With so many ideas of wildly varying quality in circulation, and being frustrated at Social Policy Bonds’ lack of visible progress, I thought I’d compile a brief resume of the concept, intended to show that it does have some respectability.

It’s 17 years since I first wrote about and spoke publicly about Social Policy Bonds. Since then it has had an unusual fate for an unusual idea. It has not been adopted anywhere, to my knowledge. But neither has it been dismissed outright. It tends to provoke initial enthusiasm amongst economists and decision makers, but then to be forgotten as day-to-day issues demand immediate attention. In 1991 it won an award for the Best Political Social Invention from the UK Institute of Social Inventions; now the Global Ideas Bank. In early 1997 I received a letter from Robert Shiller, Professor of Economics at Yale University, praising the Social Policy Bond idea, saying that it creates ‘a large interest group for the solution of important problems. The political and other effects of creating such an interest group could be incalculable.’ Professor Shiller later mentioned the concept in his book The New Economic Order. The first draft of my core text (see Social Policy Bonds at length, in the right-hand column) elicited extreme comments at both ends of the range from the two referees: one dismissed the text as an irrelevance. The other called the idea ‘original and ingenious’ and ‘a substantial contribution to debate about public policy’. My draft was rejected and my books have since failed to find a mainstream publisher.

In 1999 an essay on Social Policy Bonds was one of the three finalists at the inaugural US$25000 St Andrews Prize given by Conoco and St Andrews University, UK. I have given presentations on Social Policy Bonds at other fora, including the University of Cambridge, the Institute of Economic Affairs (London), and the Institute of Public Affairs (Melbourne). I have also discussed it with a former New Zealand Prime Minister’s Chief Policy Advisor.

In April 2002, I presented a paper on the Social Policy Bond concept to a joint meeting of the Agriculture and Environment Committees at the Organisation for Economic Cooperation and Development (OECD) in Paris. Delegates from most of the OECD’s member countries commented on the paper.
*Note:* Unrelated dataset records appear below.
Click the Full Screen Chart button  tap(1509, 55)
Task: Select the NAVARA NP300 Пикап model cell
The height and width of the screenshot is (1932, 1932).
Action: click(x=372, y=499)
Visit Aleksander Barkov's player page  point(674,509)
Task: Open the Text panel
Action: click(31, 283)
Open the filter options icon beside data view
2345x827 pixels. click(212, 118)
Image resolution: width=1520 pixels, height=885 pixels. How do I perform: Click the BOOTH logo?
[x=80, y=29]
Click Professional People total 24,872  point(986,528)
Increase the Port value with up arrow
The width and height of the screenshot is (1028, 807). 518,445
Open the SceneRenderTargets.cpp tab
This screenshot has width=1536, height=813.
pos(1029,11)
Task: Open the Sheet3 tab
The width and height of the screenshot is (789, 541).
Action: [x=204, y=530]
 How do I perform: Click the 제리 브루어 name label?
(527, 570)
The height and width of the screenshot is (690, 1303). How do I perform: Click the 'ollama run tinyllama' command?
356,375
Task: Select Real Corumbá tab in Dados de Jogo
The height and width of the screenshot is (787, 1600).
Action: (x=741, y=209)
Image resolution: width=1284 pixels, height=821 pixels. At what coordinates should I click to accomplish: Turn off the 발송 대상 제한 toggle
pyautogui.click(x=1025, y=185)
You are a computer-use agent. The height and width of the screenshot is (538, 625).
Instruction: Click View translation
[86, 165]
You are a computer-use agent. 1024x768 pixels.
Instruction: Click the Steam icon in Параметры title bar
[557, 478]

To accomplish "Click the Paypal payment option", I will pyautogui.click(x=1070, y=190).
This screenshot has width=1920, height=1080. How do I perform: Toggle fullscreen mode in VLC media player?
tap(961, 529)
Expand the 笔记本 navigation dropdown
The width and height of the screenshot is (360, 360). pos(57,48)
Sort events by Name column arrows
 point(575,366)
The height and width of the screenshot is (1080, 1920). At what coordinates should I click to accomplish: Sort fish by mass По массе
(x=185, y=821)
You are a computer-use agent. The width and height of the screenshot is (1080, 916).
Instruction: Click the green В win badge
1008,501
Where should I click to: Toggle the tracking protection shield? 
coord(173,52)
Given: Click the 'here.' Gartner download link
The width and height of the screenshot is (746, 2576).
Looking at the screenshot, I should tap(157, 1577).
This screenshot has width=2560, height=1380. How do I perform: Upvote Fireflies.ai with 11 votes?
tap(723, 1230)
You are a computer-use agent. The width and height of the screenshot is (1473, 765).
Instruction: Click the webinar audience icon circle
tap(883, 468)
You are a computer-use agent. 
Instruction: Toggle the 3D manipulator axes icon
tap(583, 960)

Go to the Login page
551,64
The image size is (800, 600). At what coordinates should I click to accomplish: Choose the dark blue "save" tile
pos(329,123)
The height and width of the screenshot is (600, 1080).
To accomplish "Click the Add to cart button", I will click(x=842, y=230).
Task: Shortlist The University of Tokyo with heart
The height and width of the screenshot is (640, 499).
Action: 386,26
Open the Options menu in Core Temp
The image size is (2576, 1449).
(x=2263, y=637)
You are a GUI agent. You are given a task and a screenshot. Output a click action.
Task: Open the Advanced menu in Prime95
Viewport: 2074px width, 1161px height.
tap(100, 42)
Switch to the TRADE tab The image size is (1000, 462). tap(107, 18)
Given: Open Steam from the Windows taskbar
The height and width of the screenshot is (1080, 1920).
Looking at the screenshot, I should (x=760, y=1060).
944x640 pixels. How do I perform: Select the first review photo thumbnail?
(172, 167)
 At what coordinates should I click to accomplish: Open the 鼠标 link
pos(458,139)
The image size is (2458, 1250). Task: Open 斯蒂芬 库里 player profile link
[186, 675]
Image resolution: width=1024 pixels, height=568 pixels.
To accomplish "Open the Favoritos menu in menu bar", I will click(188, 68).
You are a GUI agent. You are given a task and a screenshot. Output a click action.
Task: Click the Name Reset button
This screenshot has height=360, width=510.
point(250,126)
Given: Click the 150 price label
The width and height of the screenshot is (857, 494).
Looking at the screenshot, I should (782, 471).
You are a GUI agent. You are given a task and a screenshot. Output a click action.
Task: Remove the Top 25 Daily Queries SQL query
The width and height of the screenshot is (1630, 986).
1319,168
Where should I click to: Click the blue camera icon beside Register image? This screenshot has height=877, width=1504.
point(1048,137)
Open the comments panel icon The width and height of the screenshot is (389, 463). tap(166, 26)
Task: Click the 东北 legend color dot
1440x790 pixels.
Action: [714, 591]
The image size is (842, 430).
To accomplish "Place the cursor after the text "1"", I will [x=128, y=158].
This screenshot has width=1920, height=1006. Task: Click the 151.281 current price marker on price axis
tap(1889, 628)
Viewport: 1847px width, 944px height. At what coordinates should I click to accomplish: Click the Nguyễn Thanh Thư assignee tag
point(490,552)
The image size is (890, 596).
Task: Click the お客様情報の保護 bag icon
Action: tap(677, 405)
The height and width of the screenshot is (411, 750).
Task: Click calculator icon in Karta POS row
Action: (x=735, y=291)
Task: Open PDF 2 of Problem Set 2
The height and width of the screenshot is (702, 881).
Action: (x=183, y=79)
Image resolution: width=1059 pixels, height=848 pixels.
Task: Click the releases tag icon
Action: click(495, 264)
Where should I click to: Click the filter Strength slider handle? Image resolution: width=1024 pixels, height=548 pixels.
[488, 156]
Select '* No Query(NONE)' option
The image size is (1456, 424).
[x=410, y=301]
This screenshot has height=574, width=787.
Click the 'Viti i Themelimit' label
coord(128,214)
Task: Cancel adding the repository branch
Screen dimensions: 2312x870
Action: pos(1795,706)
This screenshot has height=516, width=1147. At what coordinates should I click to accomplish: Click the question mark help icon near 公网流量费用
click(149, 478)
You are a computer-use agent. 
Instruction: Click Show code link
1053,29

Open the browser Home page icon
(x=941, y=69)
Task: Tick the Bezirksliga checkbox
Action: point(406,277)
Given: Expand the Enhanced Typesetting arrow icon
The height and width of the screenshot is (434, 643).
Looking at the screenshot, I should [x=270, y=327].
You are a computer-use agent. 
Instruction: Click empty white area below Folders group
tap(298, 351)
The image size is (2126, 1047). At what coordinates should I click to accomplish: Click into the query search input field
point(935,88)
These were mostly along the lines of  ‘this is very interesting — but unworkable in practice.’ Perhaps one of the delegates articulated the deeper feelings of those present, who were overwhelmingly government employees: ‘if this gets adopted we'll all be out of jobs!’ My paper went no further at OECD.

Over the years quite a few private individuals have talked with me about issuing their own Social Policy Bonds, for projects as diverse as boosting voter registration, raising literacy in developing countries, reducing homelessness and developing open-source software. Sad to say, as far as I am aware all these discussions have come to naught. I am particularly disappointed because I believe Social Policy Bonds could improve greatly on current approaches to what I see as very grave concerns: climate change and nuclear proliferation. Common to both these challenges are (1) their complexity, which means they need adaptive, diverse solutions, the precise nature of which cannot be known in advance; (2) their urgency and enormity; and (3) the failure of the current policymaking system to address them adequately.

2 comments:

Anonymous said...

It's really bizarre that people admit the idea is good, and that they like it, and it could work, and it's worth trying, and yet... nothing happens.

I wonder if it's the prophetic thinking of economists that is the cause. If it's good, why isn't it here already? If it works, the market will make use of it so ... it's no need for _us_ to take the first step.

That is really one of the most profound "market" failures (it's not really just a market failure, it applies to other things, too. Many of the predictions of Marxism, for instance, failed as a result of their own prediction.

I didn't realize you've been doing this so long. I hope you hold on, Ronnie Horesh. It's a good idea, it can be made to work, eventually.

Ronnie Horesh said...

Thanks Harald. I think the novelty of the Social Policy Bond idea makes it difficult for most people to advocate. It probably needs someone already quite eminent, but without much to lose - who is also not too busy to take the time out to consider the concept deeply. Such a combination of characteristics is rare. Another obstacle to the bonds being issued is that they work best on a large scale, which does make it more difficult to try them out. But I will keep going. It's encouraging to read your comments.